**Work item:** The records below are to be repeated exactly, and their pictures left out.

**Dataset entries:**
◇ ◇ ◇ ◇ ◇
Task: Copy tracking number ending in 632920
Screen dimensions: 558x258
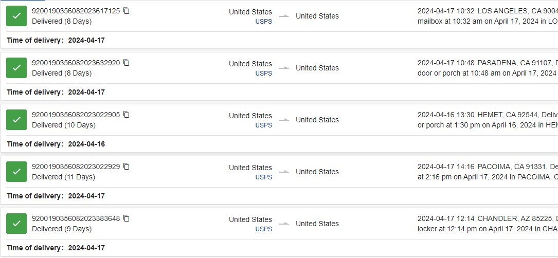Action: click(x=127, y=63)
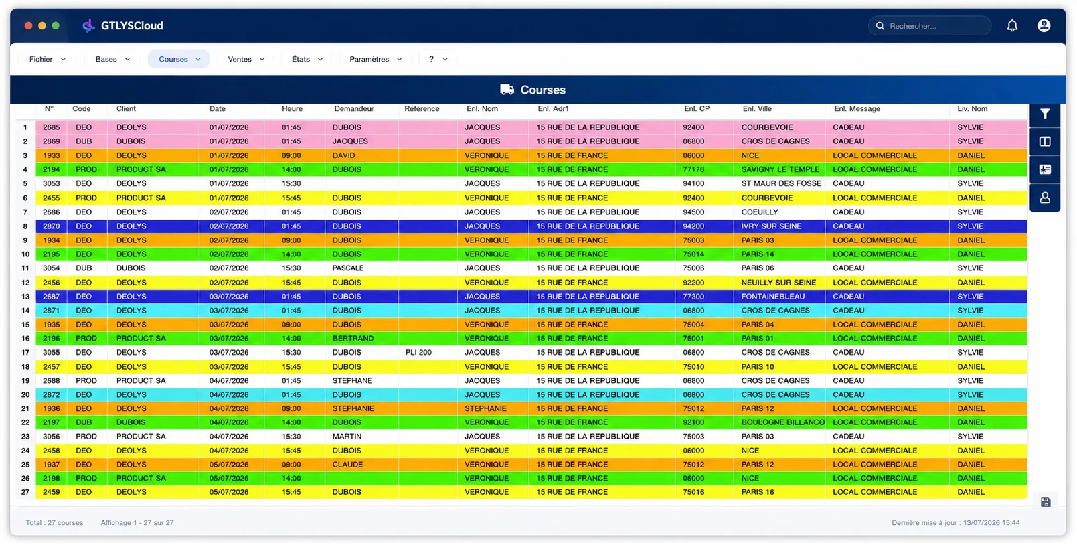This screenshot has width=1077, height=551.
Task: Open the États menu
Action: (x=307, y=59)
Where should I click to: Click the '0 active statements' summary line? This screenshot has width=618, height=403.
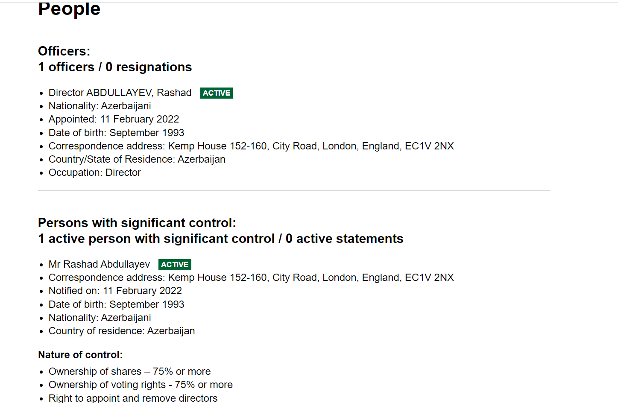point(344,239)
◇ ◇ ◇ ◇ ◇
**Solution to this exercise:**
Task: Copy tracking number ending in 632920
Screen dimensions: 558x258
Action: click(x=127, y=63)
This screenshot has width=1077, height=551.
Task: Open the États menu
Action: (x=307, y=59)
Where should I click to: Click the '0 active statements' summary line? This screenshot has width=618, height=403.
point(344,239)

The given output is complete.